Surtout, quid de la zone d’influence qui, selon la thèse du Dreikaiserbund, devrait revenir aux Etats-Unis ? L’Europe rêvée par Trump, divisée et fragmentée, serait à la merci de Moscou qui, après l’effondrement espéré de l’OTAN, pourrait s’en servir pour oxygéner l’économie russe. De cette manière, les rapports entre Moscou et Pékin seraient rééquilibrés au sein d’une alliance en passe de dominer la masse terrestre euro-asiatique.

Le cauchemar de Halford J. Mackinder (1861-1947), de Nicholas Spykman (1893-1943) et des penseurs anglo-américains qui inspirèrent la longue stratégie de containment (« endiguement ») deviendrait réalité : nous assisterions au triomphe posthume de Karl Haushofer (1869-1946), partisan dans l’entre-deux-guerres d’un bloc eurasiatique uni face à la « Grande Ile » nord-américaine.

En Asie-Pacifique, il serait hasardeux d’inscrire le lâchage de l’Ukraine dans une stratégie de consolidation de la zone d’influence américaine. Pourvu que Xi Jinping accepte d’acheter plus de blé et de gaz aux Etats-Unis et de leur vendre des terres rares, Trump pourrait lâcher Taïwan, maillon central des alliances régionales américaines, du Japon aux Philippines. Si cela s’avérait juste, l’hégémonie américaine dans le Pacifique prendrait fin. Ironie de l’histoire, Trump aurait concédé à Pékin une « sphère de coprospérité de la Grande Asie », ce qui avait été refusé au Japon lors de la seconde guerre mondiale.

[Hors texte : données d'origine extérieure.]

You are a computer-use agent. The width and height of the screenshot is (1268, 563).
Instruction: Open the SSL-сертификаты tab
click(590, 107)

Une conception sociale-darwinienne du marché

En guise de compensation, lit-on, Trump pourrait vouloir organiser une sorte d’« Empire des Amériques ». Mais croit-il pouvoir l’obtenir à coups de guerres commerciales ? Au faîte de leur puissance, les Etats-Unis des années 1990-2000 ne sont pas parvenus à constituer une zone de libre-échange des Amériques, de l’Alaska à la Terre de Feu. Déjà, la Chine est le principal partenaire commercial de la plupart des pays latino-américains. In fine, les conceptions géopolitiques panaméricaines prêtées à Trump se réduiraient à une police des frontières sur le Rio Grande et le long de la frontière canadienne.

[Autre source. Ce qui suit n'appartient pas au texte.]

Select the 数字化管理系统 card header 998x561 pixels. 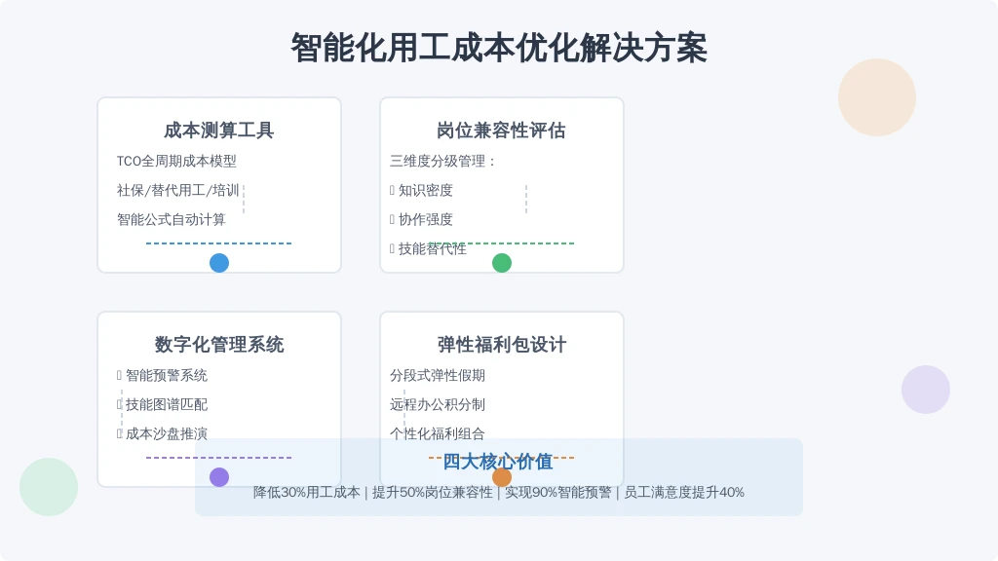[x=218, y=344]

Comment Trump voit-il donc le monde ? Tout comme pour les thuriféraires de la globalisation, dans les années 1990, la Terre serait plate : un marché planétaire dont les enjeux sont réductibles au commerce et à l’accès aux ressources naturelles. Indices boursiers, opérations immobilières et enrichissement privé tiennent lieu d’indicateurs. La différence avec les « globalistes » exécrés réside dans sa conception sociale-darwinienne du marché : le libre jeu des forces économiques serait une lutte perpétuelle, sans grands dessein, progrès et idéaux.

Pour Trump, stratégie et géopolitique sont solubles dans l’affairisme et le lucre. Sa citation préférée ? « Get my fucking money back ! » (« rendez-moi mon putain d’argent »). Mais les considérations marchandes, légitimes dans leur ordre propre, ne sauraient fonder une hégémonie. Si la « révolution trumpiste » l’emportait, elle ruinerait l’Occident. Alors, le projet d’une « Europe géopolitique » s’imposerait comme une évidence, de l’Atlantique au bassin du Don, en bonne intelligence ou non avec les Etats-Unis. En vérité, nous voilà au pied du mur.